O uso de esteroides anabolizantes tem se tornado uma prática cada vez mais comum entre frequentadores de academias, impulsionado pelo desejo de ganho de massa muscular. No entanto, os efeitos dessas substâncias vão muito além do aumento de volume muscular, apresentando riscos significativos à saúde cardiovascular. Entre as complicações mais graves estão alterações hormonais, lesões no fígado e problemas cardíacos, que podem levar a consequências fatais.
No coração, o uso prolongado de anabolizantes pode causar um crescimento anormal do músculo cardíaco, condição conhecida como hipertrofia miocárdica. Essa alteração, diferente da hipertrofia decorrente do treinamento físico intenso, pode resultar em aumento descontrolado do tecido muscular, formação de áreas de fibrose — que funcionam como pequenas cicatrizes — e deterioração da funcionalidade cardíaca. Estudos recentes reforçam essa preocupação. Uma pesquisa publicada em 2025 no European Heart Journal acompanhou mais de 20 mil fisiculturistas, tanto profissionais quanto amadores, durante 16 anos. Os resultados indicaram uma taxa de morte súbita cardíaca cinco vezes maior entre atletas profissionais que utilizam esteroides, especialmente durante competições.
Além disso, dados de um estudo divulgado na revista Circulation, que acompanhou por 11 anos 1.189 homens usuários de anabolizantes em academias, comparando-os a quase 60 mil homens da população geral, revelam riscos elevados. Os usuários apresentaram quase nove vezes maior probabilidade de desenvolver cardiomiopatia, três vezes maior de sofrer infarto e mais do que o triplo de risco de insuficiência cardíaca. Esses números evidenciam a gravidade do impacto do uso dessas substâncias na saúde do coração.
Segundo o cardiologista Eduardo Lima, do Hospital Nove de Julho e coordenador de Cardiologia da Rede Américas, a hipertrofia miocárdica causada por anabolizantes difere da hipertrofia fisiológica observada em atletas. Enquanto a adaptação natural do coração ao exercício físico intenso aumenta o músculo para atender à maior demanda de sangue, ela mantém a funcionalidade do órgão. Já o crescimento induzido por esteroides pode ser exagerado, acompanhado de fibrose e perda de eficiência na bomba cardíaca, comprometendo a saúde.

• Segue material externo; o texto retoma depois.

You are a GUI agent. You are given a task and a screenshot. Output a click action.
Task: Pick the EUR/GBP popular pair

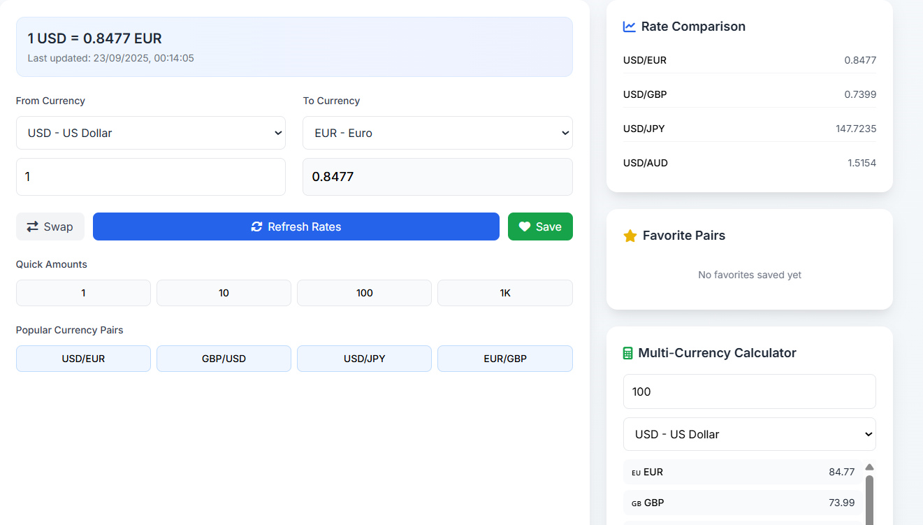click(504, 359)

O diagnóstico dessas alterações exige avaliação clínica detalhada, incluindo histórico do uso de substâncias, tipo de treinamento e exames de imagem como eletrocardiograma, ecocardiograma, ressonância magnética cardíaca e testes de esforço. Além de promoverem hipertrofia, os anabolizantes elevam a pressão arterial, pioram os níveis de colesterol, favorecem processos inflamatórios, aumentam a formação de trombos e aceleram o desenvolvimento de aterosclerose. Esses fatores contribuem para o risco de hipertrofia cardíaca, insuficiência, infarto e arritmias graves ao longo do tempo.
Embora algumas dessas alterações possam ser revertidas com a interrupção do uso, especialmente se detectadas precocemente, danos mais severos, como fibrose e alterações estruturais, tendem a causar recuperação parcial. O principal risco, segundo o cardiologista Eugênio Moraes, do Hospital Sírio-Libanês, é que o crescimento anormal do músculo cardíaco pode evoluir para doenças mais graves, como arritmias ventriculares, que aumentam o risco de morte súbita, e insuficiência cardíaca.
Moraes alerta ainda que algumas alterações podem ocorrer de forma silenciosa, sem sintomas evidentes, enquanto outras apresentam sinais claros, como palpitações, dor no peito, cansaço excessivo, sensação de desmaio ou episódios de desmaio. O uso de anabolizantes também aumenta a formação de placas nas artérias do coração, o que pode levar a infartos mesmo em jovens. Para identificar precocemente esses riscos, exames como eletrocardiograma, ecocardiograma e angiotomografia coronariana são essenciais, embora muitas pessoas utilizem as substâncias sem acompanhamento médico, dificultando a detecção de problemas antes que se tornem graves.